Or do you have the newest 670g fully integrated model? (In which case the answer would be totally different - I think.)

I have the CGM but the system is older

In which case, I believe all the above information is completely spot on for you.

Thank you everyone :slight_smile:


You’ve been given a lot of good advice already.

Like a lot of things about diabetes, it depends. I’ve been wearing a closed loop artificial pancreas system since last November and temporary basal rates, including a zero temp basal rate, are how the system attempts to steer blood glucose levels.

When I first heard this notion, I thought it impractical since insulin takes 90-120 to peak and it could not produce any near term effect in BG levels. I was wrong. I am amazed at how much temp basal rates can help with a trend if you’re watching closely enough.

In me, I find basal rates changes effecting BG levels in the 15-20 minute range if my blood glucose is drifting and there are no large boluses of insulin or food trying push my CGM line forcefully up or down.

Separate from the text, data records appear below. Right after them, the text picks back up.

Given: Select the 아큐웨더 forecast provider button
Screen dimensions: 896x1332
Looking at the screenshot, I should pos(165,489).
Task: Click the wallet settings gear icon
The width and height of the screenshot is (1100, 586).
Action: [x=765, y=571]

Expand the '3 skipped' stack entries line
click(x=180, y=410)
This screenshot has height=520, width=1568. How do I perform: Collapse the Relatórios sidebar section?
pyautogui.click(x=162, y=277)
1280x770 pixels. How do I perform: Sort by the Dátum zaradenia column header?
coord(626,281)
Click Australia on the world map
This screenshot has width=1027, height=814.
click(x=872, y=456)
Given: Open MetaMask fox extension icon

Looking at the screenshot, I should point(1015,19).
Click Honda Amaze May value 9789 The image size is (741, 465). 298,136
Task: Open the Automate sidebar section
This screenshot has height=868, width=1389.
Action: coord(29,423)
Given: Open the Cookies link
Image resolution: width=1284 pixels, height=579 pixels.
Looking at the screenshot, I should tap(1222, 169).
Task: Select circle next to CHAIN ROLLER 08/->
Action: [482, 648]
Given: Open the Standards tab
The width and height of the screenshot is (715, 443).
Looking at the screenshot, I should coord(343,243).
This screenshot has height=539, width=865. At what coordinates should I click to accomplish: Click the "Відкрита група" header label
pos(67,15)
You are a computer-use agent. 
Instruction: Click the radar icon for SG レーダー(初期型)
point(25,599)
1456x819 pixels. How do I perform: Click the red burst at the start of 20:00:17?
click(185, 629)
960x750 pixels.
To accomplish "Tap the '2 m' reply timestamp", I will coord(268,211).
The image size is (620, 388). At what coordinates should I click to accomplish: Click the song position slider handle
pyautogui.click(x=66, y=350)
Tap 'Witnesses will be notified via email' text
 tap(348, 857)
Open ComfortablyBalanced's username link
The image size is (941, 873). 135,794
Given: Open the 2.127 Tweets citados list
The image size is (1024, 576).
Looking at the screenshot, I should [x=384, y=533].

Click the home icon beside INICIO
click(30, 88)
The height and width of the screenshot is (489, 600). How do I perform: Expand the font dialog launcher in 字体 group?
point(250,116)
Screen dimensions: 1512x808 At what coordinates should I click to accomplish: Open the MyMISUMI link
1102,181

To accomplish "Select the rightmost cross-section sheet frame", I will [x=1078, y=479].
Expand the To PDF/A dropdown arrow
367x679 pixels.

But I would not use the pump suspend function because that means you’ll have to return at a later time to unsuspend it. And sometimes you might forget, check that, you will forget and then have to deal with correcting a high. I would set a 30-minute temp basal to zero and test for the effect you want. After 30 minutes, it’ll just time-out and revert back to your regular basal program.

Experiment and track your results. You can get better with time.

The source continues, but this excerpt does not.